Kinetic modeling¶
framed implements some basic (and experimental) support for working with kinetic models.
It now also supports models that contain assignment rules (see for example the Chassagnole 2002 E. coli model).
Simulation¶
Time-course¶
Running a simple time-course simulation (uses scipy odeint):
from framed import time_course
T, X = time_course(model, time=100)
You can change the number of integration steps:
time_course(model, time=100, steps=1000)
You can override model parameters without changing the model:
time_course(model, time=100, parameters={'Vmax1': 10.0, 'Vmax2': 20.0})
Steady-state¶
Find the steady-state metabolite concentrations and reaction rates:
from framed import find_steady_state
x_ss, v_ss = find_steady_state(model)
Again, you can easily override model parameters for simulation purposes:
find_steady_state(model, parameters={'Vmax1': 10.0})
Sampling¶
You can sample the steady-state solution space by manipulating the model parameters:
from framed import sample_kinetic_model
sample_kinetic_model(model, size=100)
You can define which parameters to sample:
sample_kinetic_model(model, size=100, parameters=['Vmax1', 'Vmax2'])
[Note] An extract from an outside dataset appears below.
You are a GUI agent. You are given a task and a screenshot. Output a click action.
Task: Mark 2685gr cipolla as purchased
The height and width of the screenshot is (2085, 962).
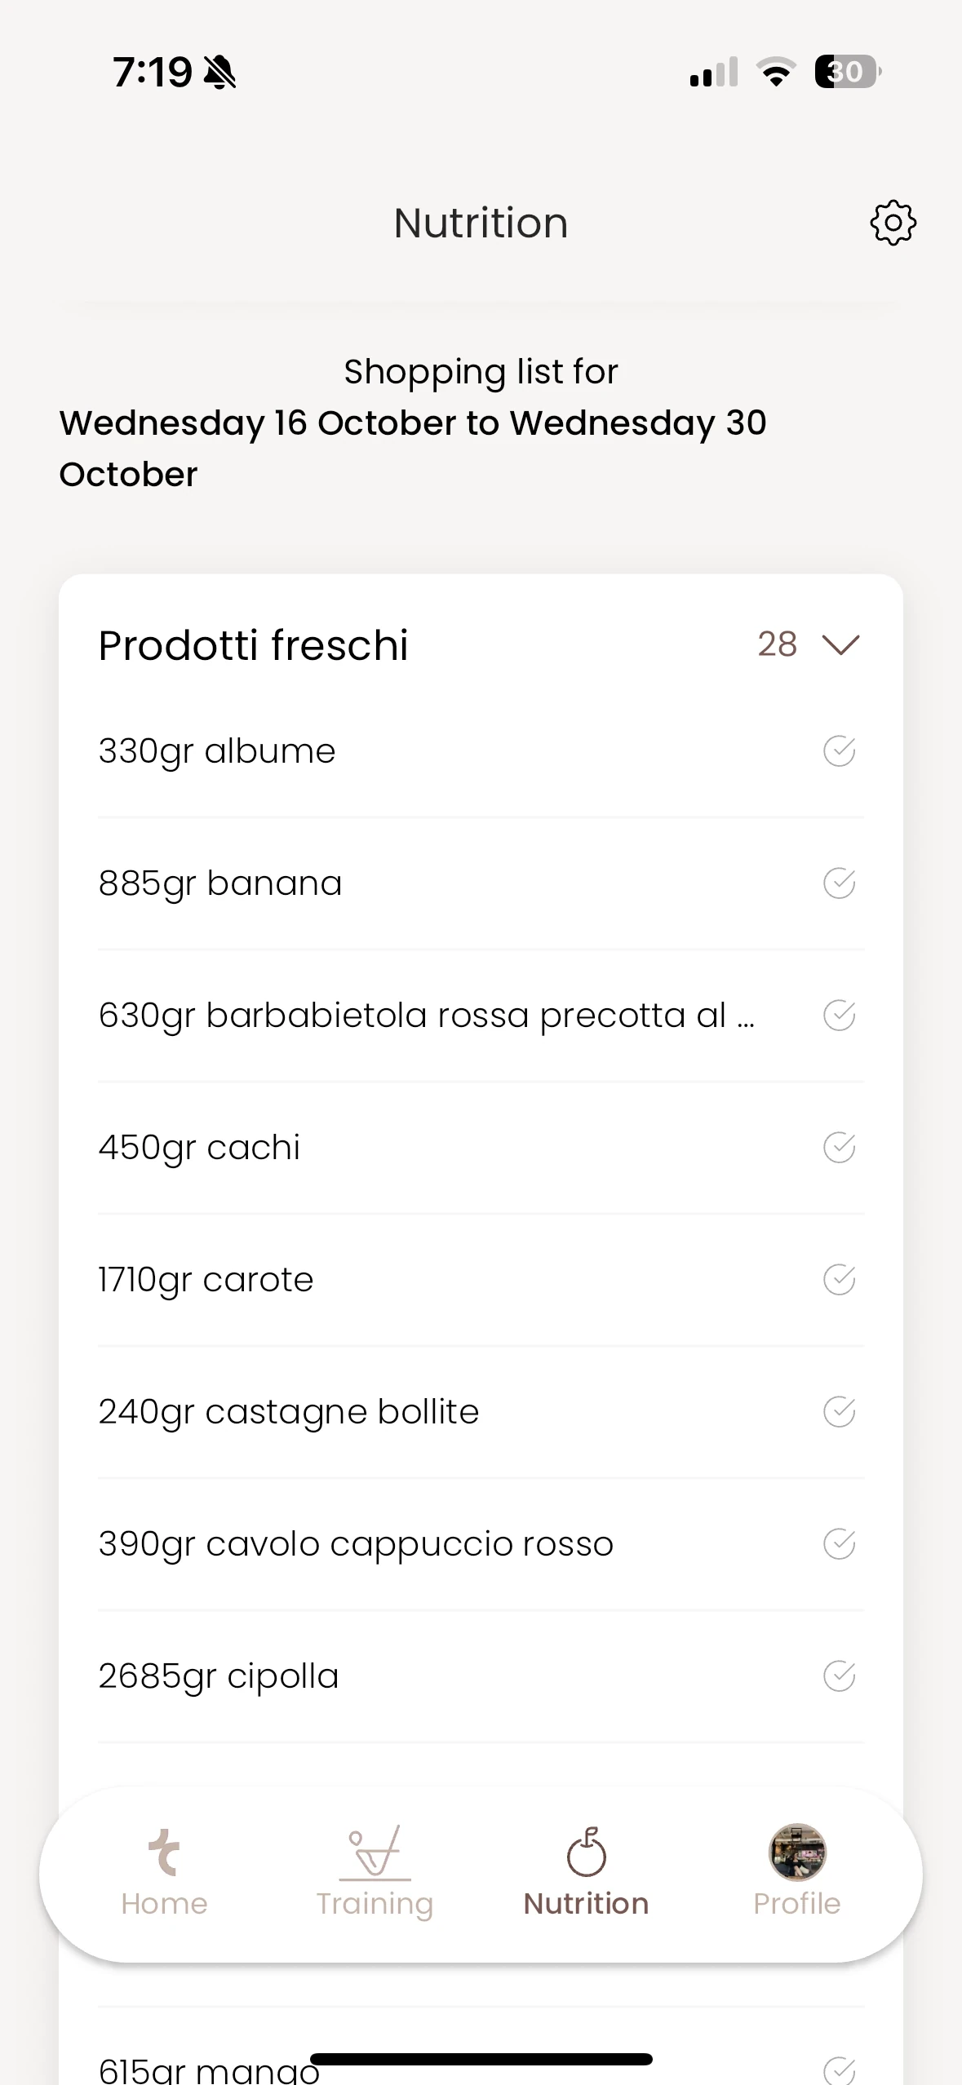point(839,1676)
And you can define properties of the sampling distribution:
sample_kinetic_model(model, 100, distribution='normal', dist_args=(0, 1), log_scale=True)
Calibration¶
framed has basic support for calibrating kinetic models using time-course metabolomics data:
from framed import fit_from_metabolomics
fit_from_metabolomics(model, t_steps, data)
where data is a dictionary with time-course values for every measured metabolite.
You can specify which parameters you want to calibrate (by default it attempts to fit all parameters):
fit_from_metabolomics(model, t_steps, data, parameters=['Vmax1', 'Km1'])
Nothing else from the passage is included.